About this task - Update the rows between the lines holding "Identify the location" and "(1080, 199).", inclusive, by replacing "screenshot" with "image" and keeping everything else unchanged. Leave the pictures out of your answer.

Data supplied -
● ● ●

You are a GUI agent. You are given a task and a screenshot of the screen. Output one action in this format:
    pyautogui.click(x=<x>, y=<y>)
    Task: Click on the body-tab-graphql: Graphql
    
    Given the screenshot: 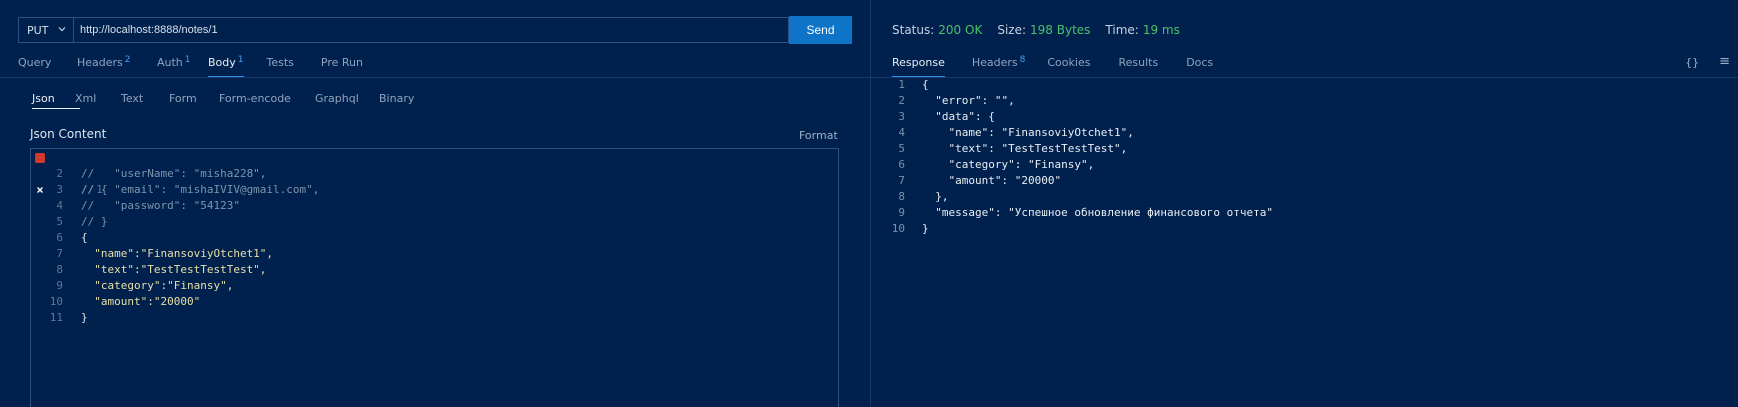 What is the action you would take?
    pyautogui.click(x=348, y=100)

● ● ●

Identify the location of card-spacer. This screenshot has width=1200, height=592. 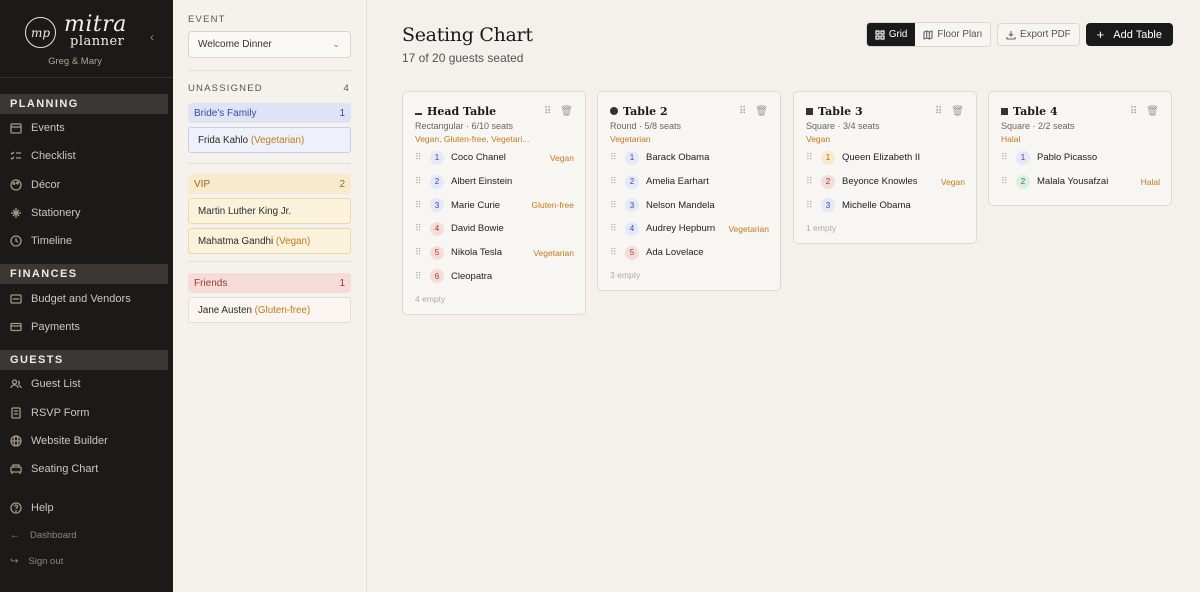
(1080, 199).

● ● ●

Task answer -
Identify the location of card-spacer. This image has width=1200, height=592. 
(1080, 199).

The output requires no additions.